Finding Fall Warblers by Drew Weber

Finding warblers in the fall can be much trickier than finding them in the spring. Males are singing less often because they are no longer attempting to attract mates, and most of their vocalizations are difficult-to-identify chips. These chips are actually the best thing to clue in on, as they can often lead you to a feeding flock of warblers. The feeding flocks can vary in size, but when you locate one warbler there is a good chance that several others are nearby.

warblers

Black-throated Blue Warbler adult male, breeding © Arthur Morris/VIREO

The first thing to do is find some suitable habitat. Fall warblers often concentrate along the edges of woods where early morning sun is hitting the trees and warming the air, increasing the activity of insects which the warblers are seeking out. Walk along the forest edge listening carefully for chips. In addition to listening for warbler chips, pay attention to any chickadees. Warblers will often forage in a loose flock with chickadees. Since the birds aren’t vocalizing as much, take your time as you scan the area and walk slowly. Also don’t be afraid to backtrack as a small flock can emerge from the woods and forage along the edge with no warning after you passed it.

Black-capped Chickadee

Black-capped Chickadee adult, Rocky Mountain © Rolf Nussbaumer/VIREO

Another habitat type you should check out for fall warblers are fields of dense goldenrod. Tennessee, Orange-crowned and Wilson’s Warblers can all be found in this type of habitat as they forage in the goldenrod. Successional habitat with a mix of smaller trees and shrubs can also provide ideal habitat for finding warbler feeding flocks.

warblers

Wilson’s Warbler adult female, Eastern © Claude Nadeau/VIREO

Looking for fall warblers can be very rewarding because of the patience it can require. It is very exciting to find a mixed flock of 6 different species of warblers and get great looks at them as they forage at eye level, rather than in the treetops as is typical in the sling. And getting a good look is important.

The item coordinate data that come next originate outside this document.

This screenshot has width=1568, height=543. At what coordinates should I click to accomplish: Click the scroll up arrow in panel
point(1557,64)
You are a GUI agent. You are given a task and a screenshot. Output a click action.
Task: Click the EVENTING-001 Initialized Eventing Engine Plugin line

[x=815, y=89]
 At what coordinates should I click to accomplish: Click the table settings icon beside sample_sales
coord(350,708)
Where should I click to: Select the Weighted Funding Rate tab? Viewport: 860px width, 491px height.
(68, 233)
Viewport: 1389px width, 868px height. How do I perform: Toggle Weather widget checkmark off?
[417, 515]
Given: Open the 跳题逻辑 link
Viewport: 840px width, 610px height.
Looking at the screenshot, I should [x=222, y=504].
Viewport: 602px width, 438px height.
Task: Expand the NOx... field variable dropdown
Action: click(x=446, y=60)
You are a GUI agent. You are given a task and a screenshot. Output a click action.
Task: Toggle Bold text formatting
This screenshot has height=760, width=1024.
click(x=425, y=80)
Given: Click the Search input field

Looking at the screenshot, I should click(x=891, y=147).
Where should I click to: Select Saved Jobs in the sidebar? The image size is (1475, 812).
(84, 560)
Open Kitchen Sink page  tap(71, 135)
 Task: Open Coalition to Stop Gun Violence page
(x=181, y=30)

Fall warblers get a bad rap for being hard to identify. They also have the reputation of being less colorful than the spring warblers. There are a couple reasons for this. First of all, spring migration is a quick and hurried affair as birds race northward to stake out territorial claims to some prime breeding habitat. In all the rush, we generally only manage to see the birds that are singing…males with their distinctive bright plumage.

warblers

Cape May Warbler adult male, breeding © Adrian & Jane Binns/VIREO

In the fall, migration is a much more leisurely event. The warblers take their time and stop for days at a time to feed and replenish the reserves they require for their long flights. This gives birders a chance to see females as well as males, adding an additional plumage variation that has to be identified. Also, each successful pair of birds raised maybe 2-5 young, meaning there are now more immature birds than adults. The plumage of immature males and females are often different as well.  Generally young males look similar to adult females, while immature females are even drabber colored.

warblers

Black-throated Green Warbler immature male (1st spring) © Gerard Bailey/VIREO

This means that in the fall, a birder often needs to be familiar with at least three, and sometimes four different plumages of a bird to be able to correctly identify each warbler they see. Adult males are still mostly in their bright breeding plumage, young males and adult females are drabber and sometimes hard to differentiate, and young females are the drabbest.

warblers

Cape May Warbler immature female (1st winter) © Rob & Ann Simpson/VIREO

If you get a chance to study females and immatures closely, you will discover although their colors aren’t as gaudy as the spring males, there is still a lot of color on many of the young warblers. Young Chestnut-sided Warblers, for example, have a beautiful lime-green back.

warblers

Chestnut-sided Warbler immature female, 1st winter © Gerard Bailey/VIREO

So, are fall warblers really harder to identify? The answer is yes, but a species often shares specific characteristics between all the different plumage. Learn these shared characteristics and identification will be much easier. Spend some time getting to know the fall warblers, and I am sure you will enjoy them as much as I do.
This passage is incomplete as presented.